**THE TASK**
Write out the records once more, exactly, and keep any image out.
Start of AVAILABLE RECORDS
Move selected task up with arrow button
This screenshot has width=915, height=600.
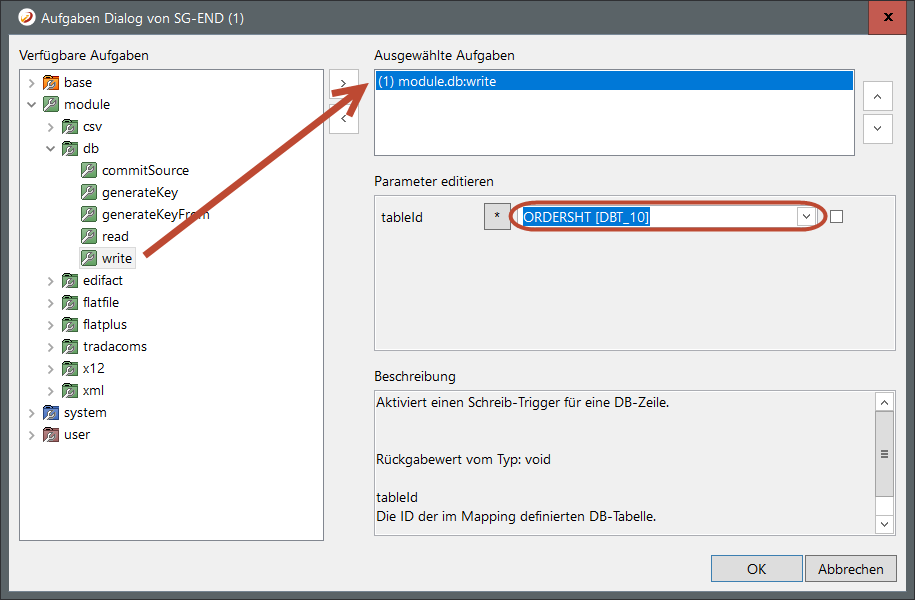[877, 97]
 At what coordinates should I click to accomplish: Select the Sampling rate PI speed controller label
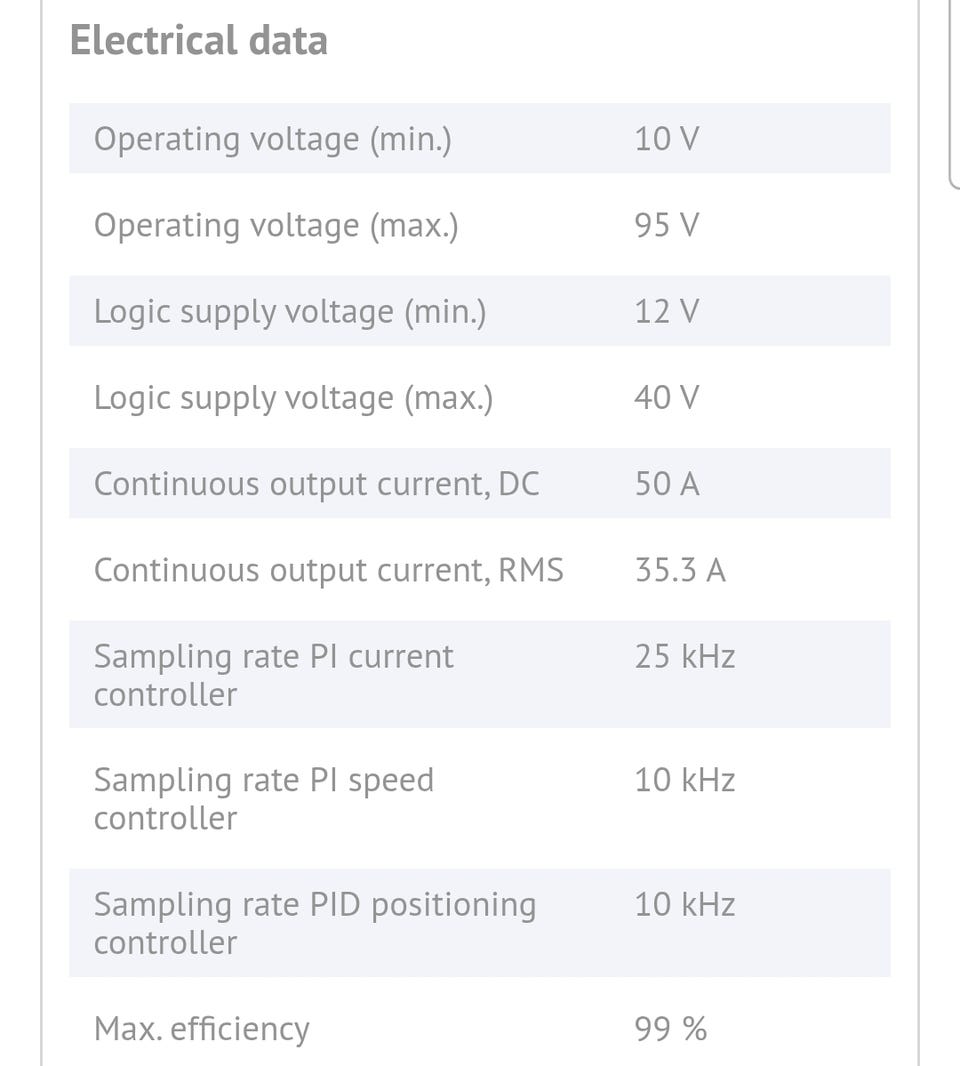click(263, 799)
End of AVAILABLE RECORDS
**ANSWER SPACE**
Move selected task up with arrow button
This screenshot has width=915, height=600.
[877, 97]
 At what coordinates should I click to accomplish: Select the Sampling rate PI speed controller label
click(263, 799)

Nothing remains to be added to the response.